Lingfield Point
- Interactive map of Lingfield Point
- Location: Darlington, County Durham
- Coordinates: 54°31′43″N 1°30′51″W﻿ / ﻿54.5286°N 1.5143°W
- Opening date: 2005; 21 years ago
- Developer: Marchday
- Owner: Clearbell
- No. of tenants: 50
- No. of workers: 2,500
- Size: 23,000 m^{2} (250,000 sq ft)
- Website: lingfieldpoint.co.uk

= Lingfield Point =

Business park in Darlington, England

Lingfield Point is a British business park in Darlington, County Durham created on a historic industrial site previously home to Europe's largest wool manufacturing plant developed by Patons & Baldwins.

==History==
=== Original site ===
Patons & Baldwins built a wool factory at Lingfield Point immediately after the Second World War. Construction started on the new factory in August 1945. The aim was to create a flagship manufacturing base for the knitting yarn company. The 107 acre site 2 mi to the east of the town centre was located next to the Stockton & Darlington Railway line, providing the factory with its own railway sidings.

By 1951 this wool factory was completed at a cost of £7.5m.
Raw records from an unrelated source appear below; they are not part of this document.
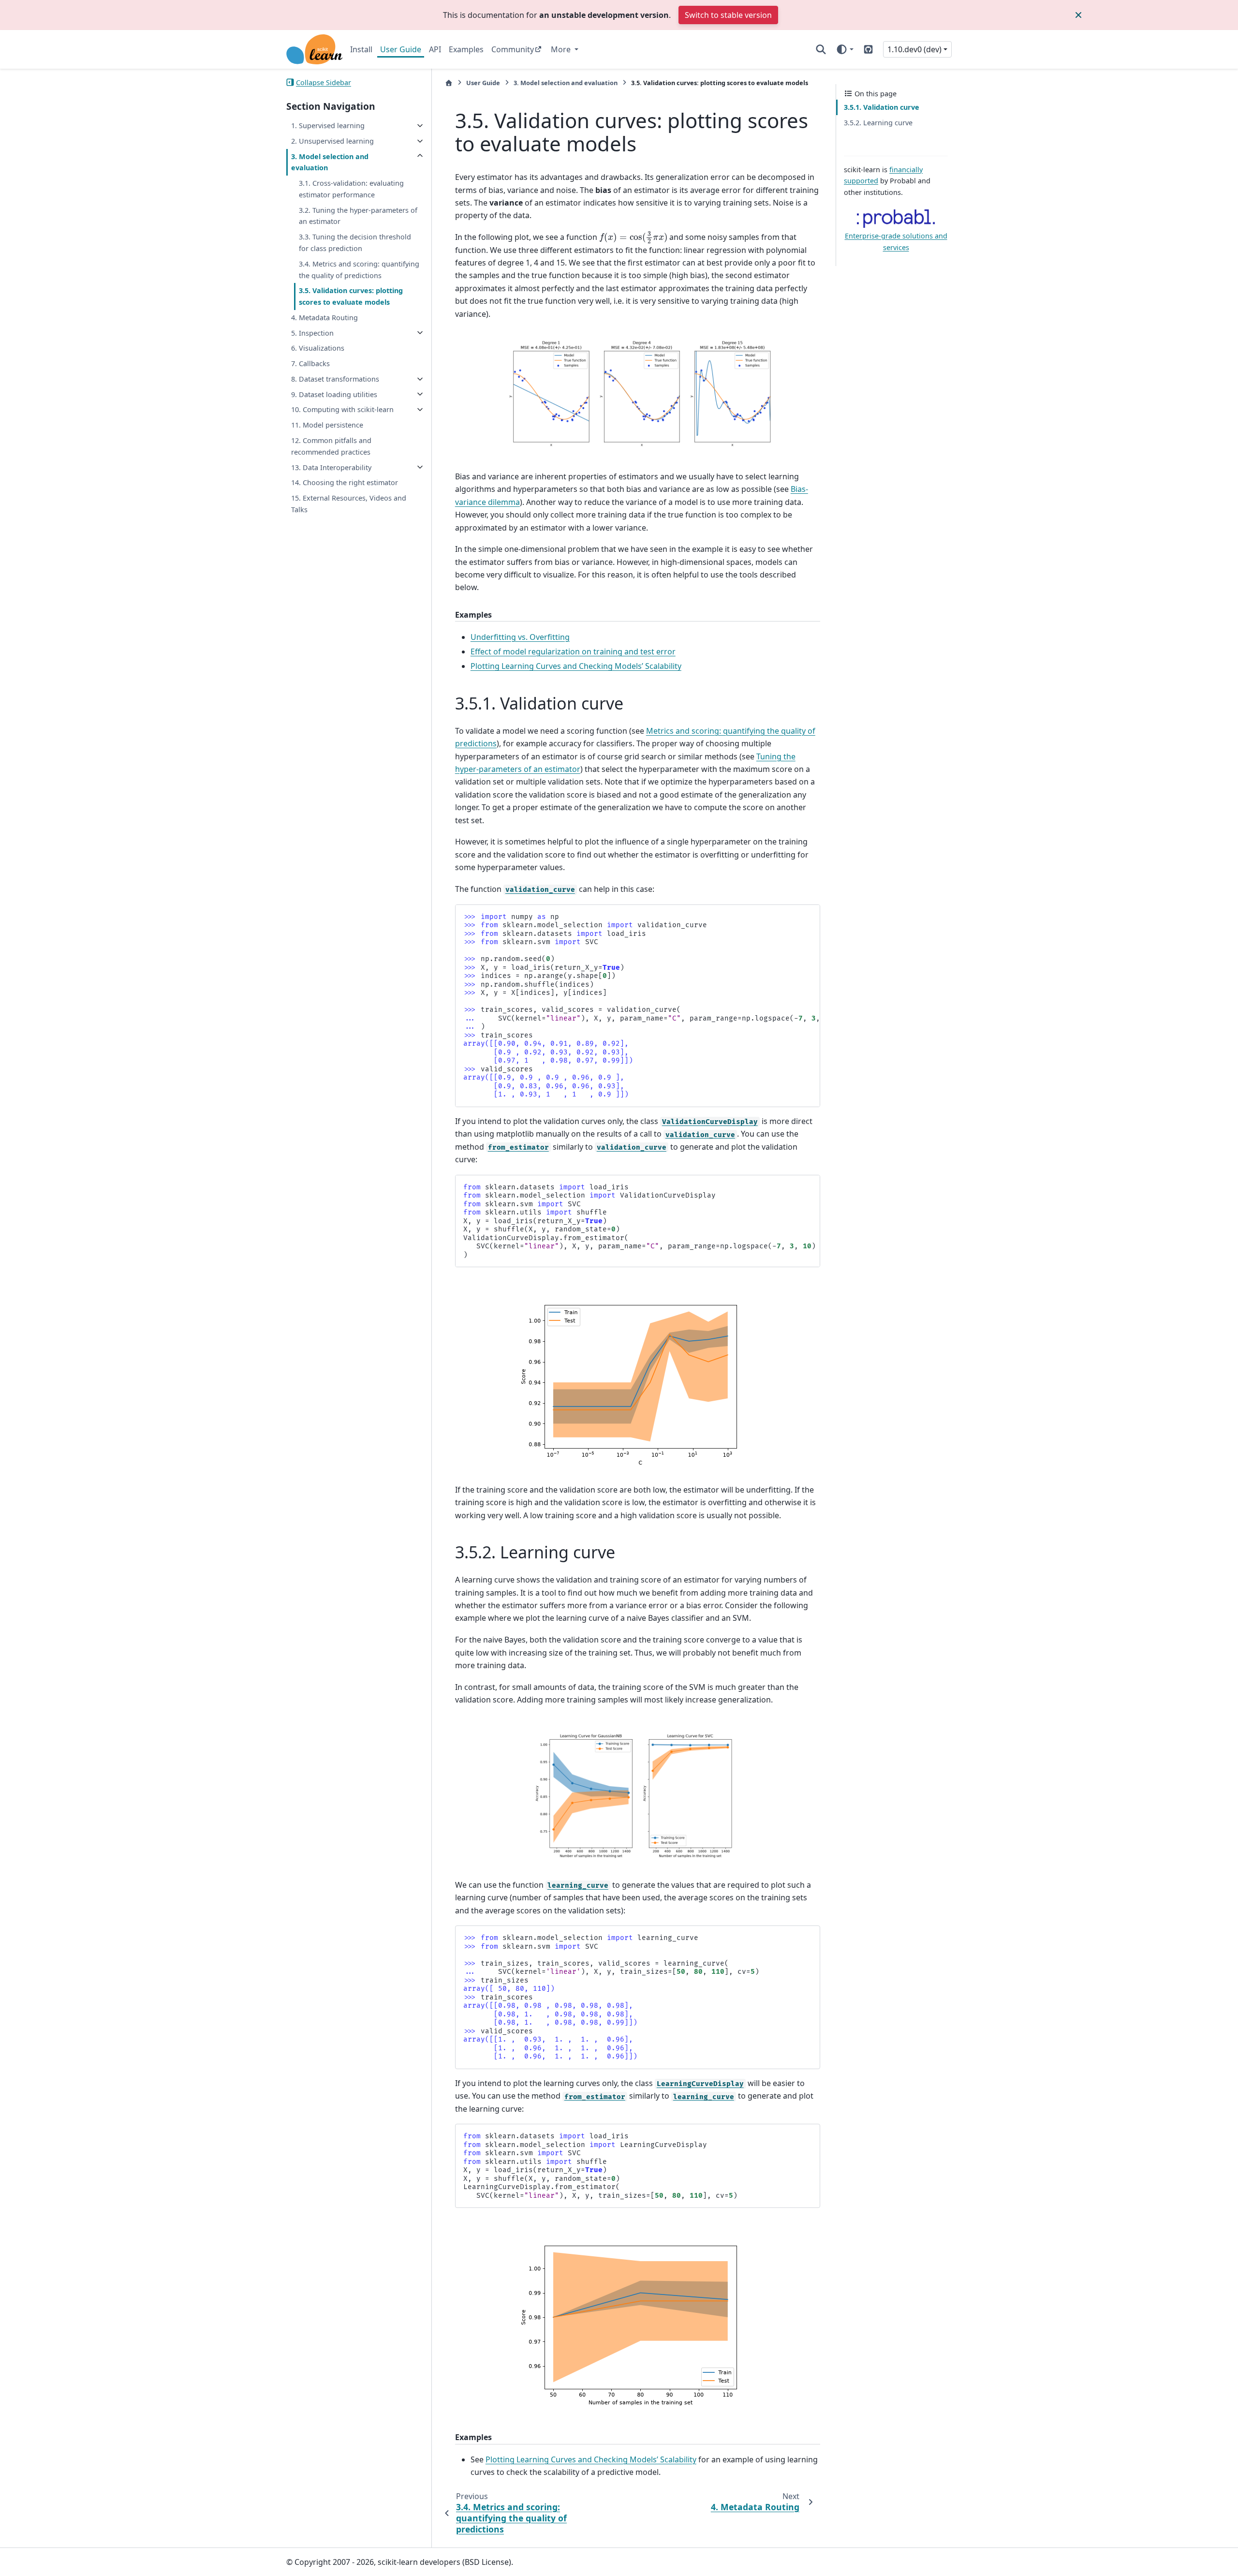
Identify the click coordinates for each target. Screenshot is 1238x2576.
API (435, 49)
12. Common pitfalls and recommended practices (331, 446)
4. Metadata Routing (324, 317)
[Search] (821, 49)
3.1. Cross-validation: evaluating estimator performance (351, 188)
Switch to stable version (728, 15)
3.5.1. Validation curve (881, 107)
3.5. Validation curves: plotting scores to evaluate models (351, 296)
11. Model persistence (327, 424)
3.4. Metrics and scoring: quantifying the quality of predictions (359, 269)
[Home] (449, 83)
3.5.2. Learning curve (878, 122)
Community (512, 49)
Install (361, 49)
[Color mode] (845, 49)
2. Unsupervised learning (332, 141)
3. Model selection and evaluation (329, 161)
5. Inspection (312, 332)
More (562, 49)
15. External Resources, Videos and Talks (348, 503)
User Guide (400, 49)
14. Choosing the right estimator (344, 482)
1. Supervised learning (328, 125)
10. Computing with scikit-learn (342, 409)
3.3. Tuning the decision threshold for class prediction (355, 242)
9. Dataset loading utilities (334, 394)
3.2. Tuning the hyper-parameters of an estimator (358, 215)
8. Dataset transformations (335, 379)
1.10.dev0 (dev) (914, 49)
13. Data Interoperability (331, 467)
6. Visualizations (317, 348)
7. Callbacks (310, 363)
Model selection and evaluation (566, 82)
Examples (466, 49)
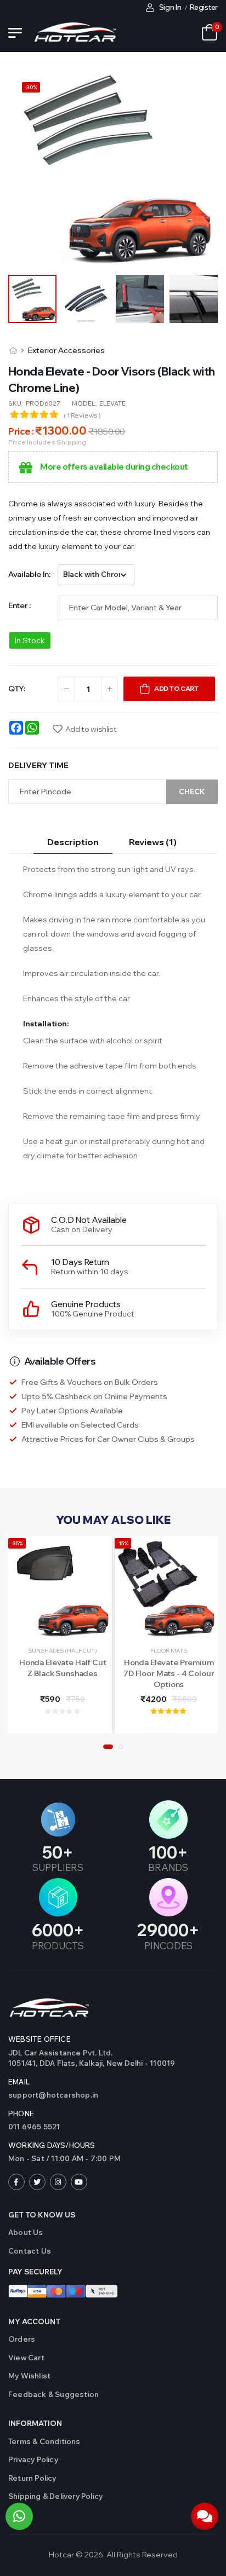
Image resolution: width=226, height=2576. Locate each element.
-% (31, 87)
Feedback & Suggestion (53, 2394)
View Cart (26, 2357)
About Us (25, 2232)
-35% (17, 1543)
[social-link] (16, 2182)
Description (73, 841)
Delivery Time (38, 765)
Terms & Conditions (44, 2441)
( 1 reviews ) (82, 415)
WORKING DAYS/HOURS (51, 2145)
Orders (21, 2339)
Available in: (29, 574)
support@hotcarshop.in (53, 2094)
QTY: (16, 689)
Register (204, 7)
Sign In (170, 7)
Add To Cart (176, 688)
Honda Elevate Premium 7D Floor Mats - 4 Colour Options (168, 1673)
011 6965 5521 (34, 2126)
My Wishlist (29, 2375)
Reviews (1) (153, 841)
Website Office (39, 2039)
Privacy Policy (33, 2459)
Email (19, 2081)
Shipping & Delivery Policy (55, 2496)
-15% (122, 1543)
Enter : (19, 605)
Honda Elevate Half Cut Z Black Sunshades (62, 1667)
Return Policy (32, 2478)
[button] (108, 1747)
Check (192, 791)
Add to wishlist (90, 729)
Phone (21, 2113)
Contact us (29, 2250)
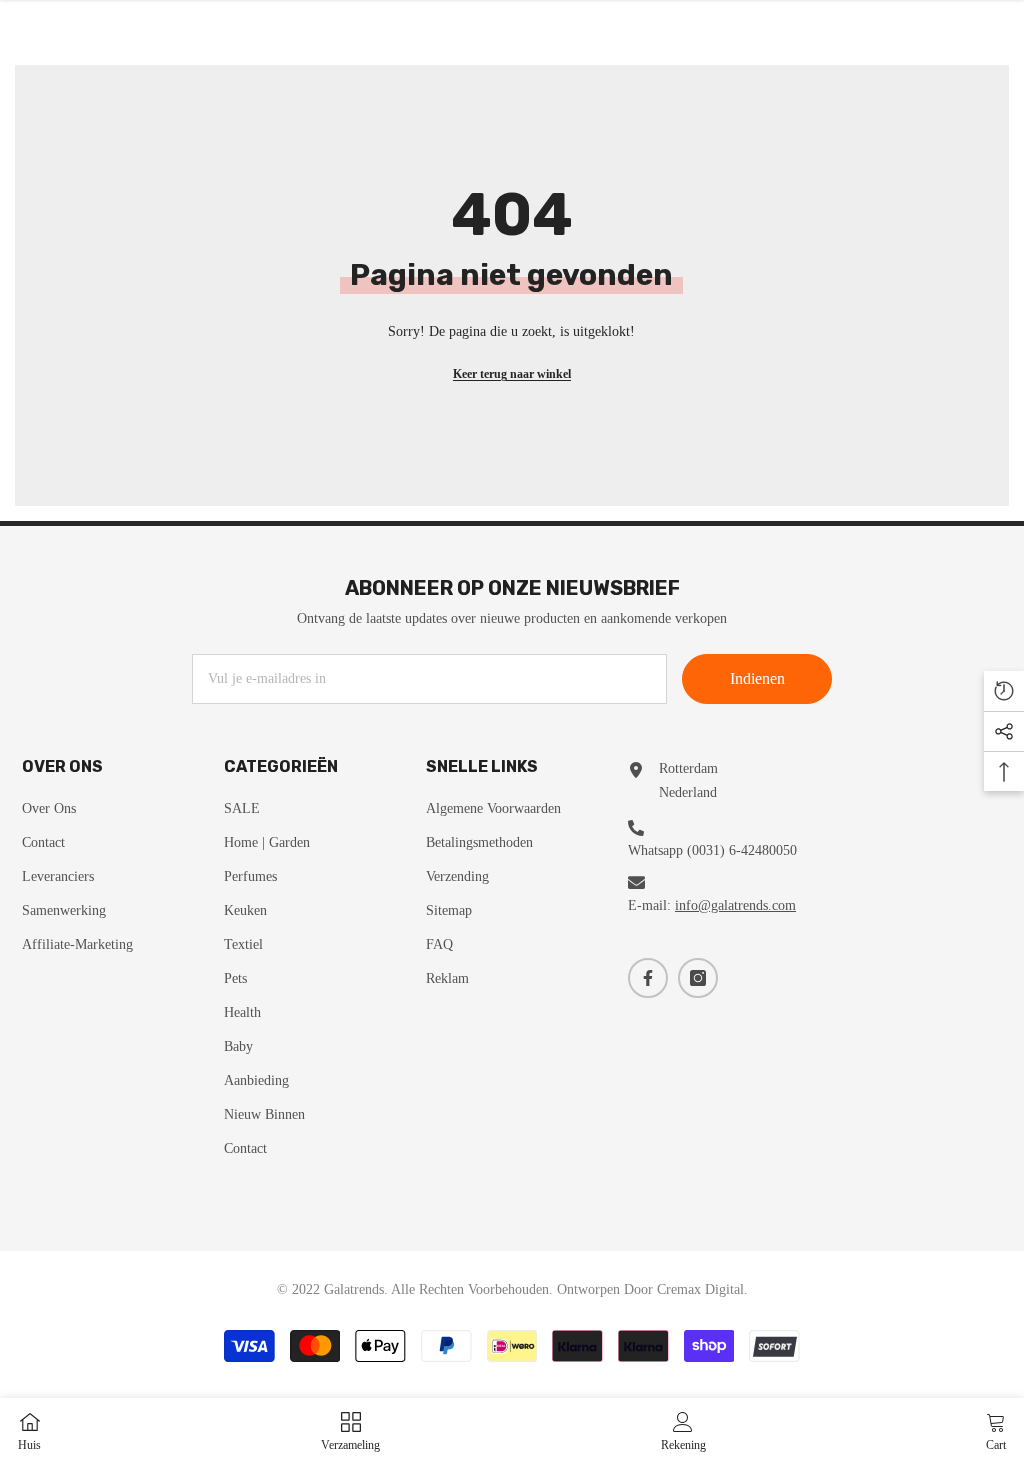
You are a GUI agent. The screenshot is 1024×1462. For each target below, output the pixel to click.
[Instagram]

At over 2000000 sqft this was one of the largest wool factories in the world.

=== Modern transformation ===
60 years later property developers Marchday transformed this manufacturing base into a large business park – one of the largest employment bases in the Tees Valley employing over 2500 people. Now owned by Clearbell, it is home to over 50 businesses and offers space from 270 sqft to 150,000+ sqft. Lingfield Point has been recognised by winning a number of national and specialist awards including the British Council of Offices Recycled/Refurbished workspace award in 2009 and previous winners of the Royal Institution of Chartered Surveyors national property management award.

Creativity is set to continue around the 90-acre site thanks to ongoing investment. Lingfield Point hopes to become a flagship for successful regeneration in the North East – continuing to position Darlington as a great base for business.

A new £100m masterplan will see the creation of a flagship, sustainable mixed community built around the existing business community providing up to 1300 homes, sports facilities, a school, healthcare facilities and public, green open space.

Over 250000 sqft of office space has been let at Lingfield Point in the last five years and more than 2500 people currently work at the business park.

==Transport==
2 mi east of Darlington, Lingfield Point is located off the new Eastern Transport Corridor, giving immediate access to the A66 (East/West) which in turn links to J57, A1(M) South, a couple of miles from the A167 which links to J59, A1(M) North.

Lingfield Point is now only minutes away from the region's extensive road network; 5 minutes from Darlington railway station – operating on the East Coast Main Line with over 30 trains per day to London and Edinburgh and 4 mi from Teesside International Airport.